Ist das Verhältnis Antioxidantien und Freie Radikale schief, wie bei der Neurodermitis etwa, zeigt der Scanner das Tiefrot an. Gemessen werden die Carotinoide in der Haut.

"Wenn wir jetzt zum Beispiel eine erkrankte Haut nehmen und messen und stellen vielleicht fest, dass der Gehalt an Antioxidantien durch einen chronischen Entzündungsprozess ausgeschöpft ist, dann kann unter Umständen die Zufuhr von Antioxidantien sinnvoll sein. Und man kann dies unter Umständen auch mit dem Gerät belegen."

Der beste Wert, also jener, der im grünen Bereich liegt, wird immer dann angezeigt, wenn man sich vorbildlich verhält. Also kein Nikotin, gute Ernährung, Sport, mäßig nur Alkohol. Und weil unternehmerisch denken auch in der Medizin erlaubt ist, passt der sogenannte "Lebensstilscanner" darum auch prima in den Wellnessbereich.
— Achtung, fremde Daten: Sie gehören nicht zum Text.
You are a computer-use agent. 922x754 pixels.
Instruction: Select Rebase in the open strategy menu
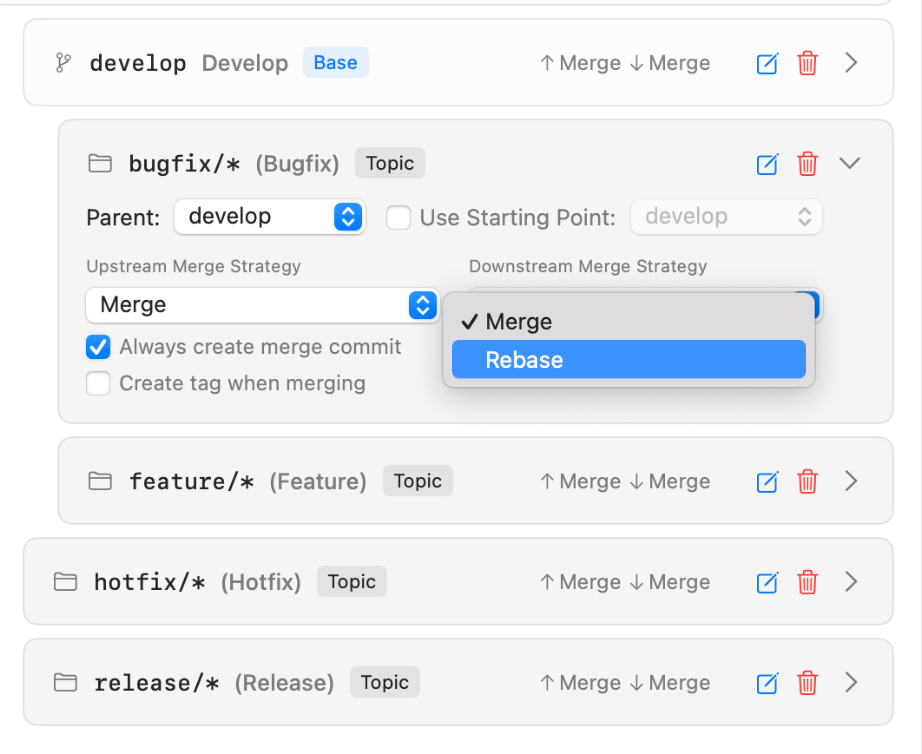tap(628, 359)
"Es ist ähnlich wie eine Waage. Bei dem Hautscanner ist es so, man misst sich, ok, jetzt versuche ich mal weniger zu rauchen, ich esse mal einen Salat, und siehe da, am nächsten Tag sieht man schon ein gewisses Ergebnis. Dann macht man das noch einen Tag, und siehe da, es ändert sich wieder, und so hat man die Möglichkeit mit seinem Organismus zu kommunizieren. Was in anderer Form nur sehr schwer möglich ist."
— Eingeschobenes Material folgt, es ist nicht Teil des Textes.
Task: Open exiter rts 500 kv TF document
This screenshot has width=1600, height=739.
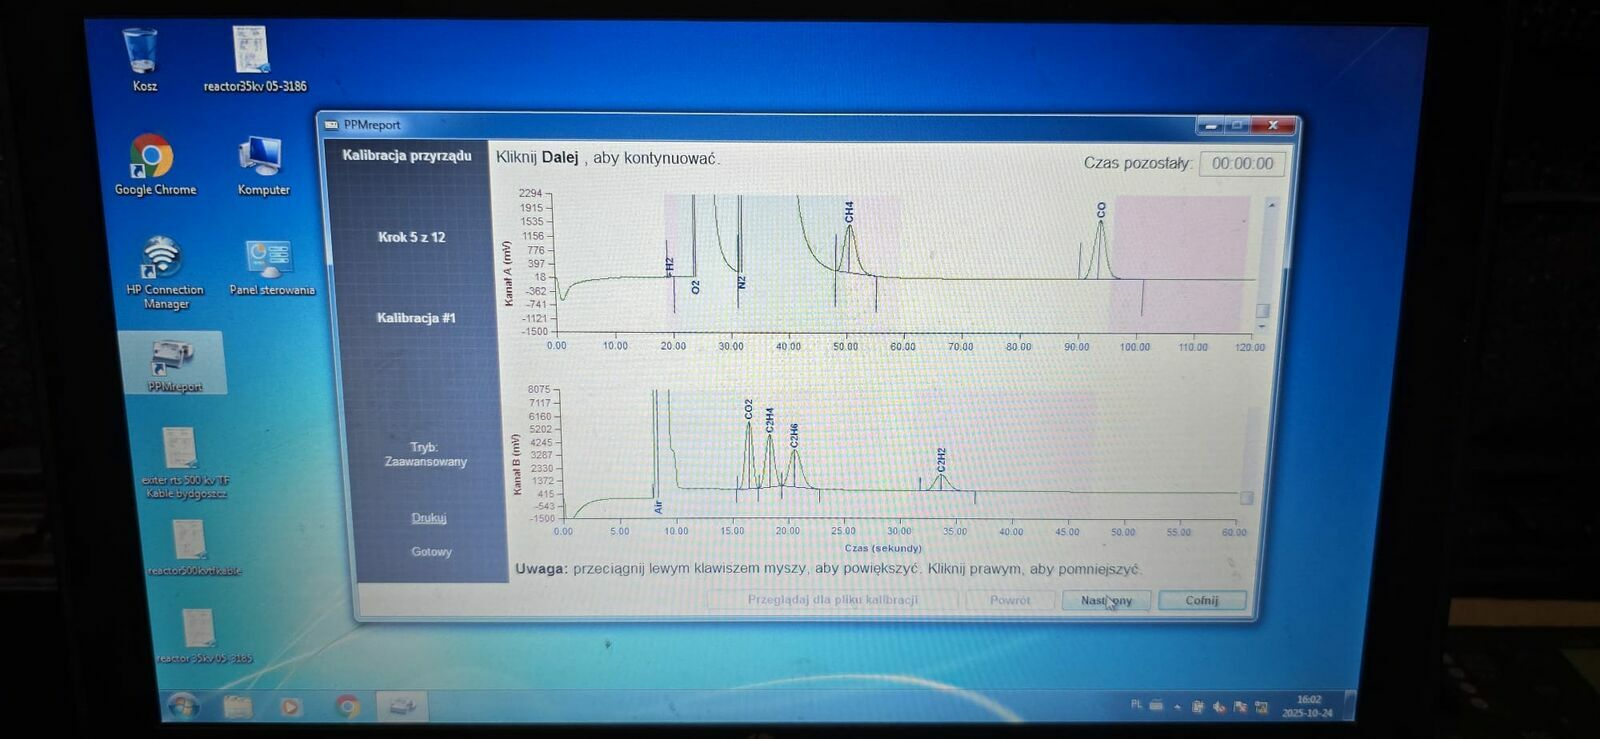Action: [x=181, y=450]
Rund 200 bis 300 Euro soll der Scanner für den Heimgebrauch kosten. Gedacht ist, dass er dann ein so übliches Messinstrument wie ein Blutdruckmesser oder ein Fieberthermometer wird. Im hautmedizinischen Alltag hält der Scanner langsam Einzug, denn er erspart dem Patienten die Entnahme von Gewebeproben. Schon das ist ein Gewinn. Ob sich der Scanner, wie Jürgen Lademann sagt "... als Goldgrube" erweist, wird aber die Zukunft zeigen.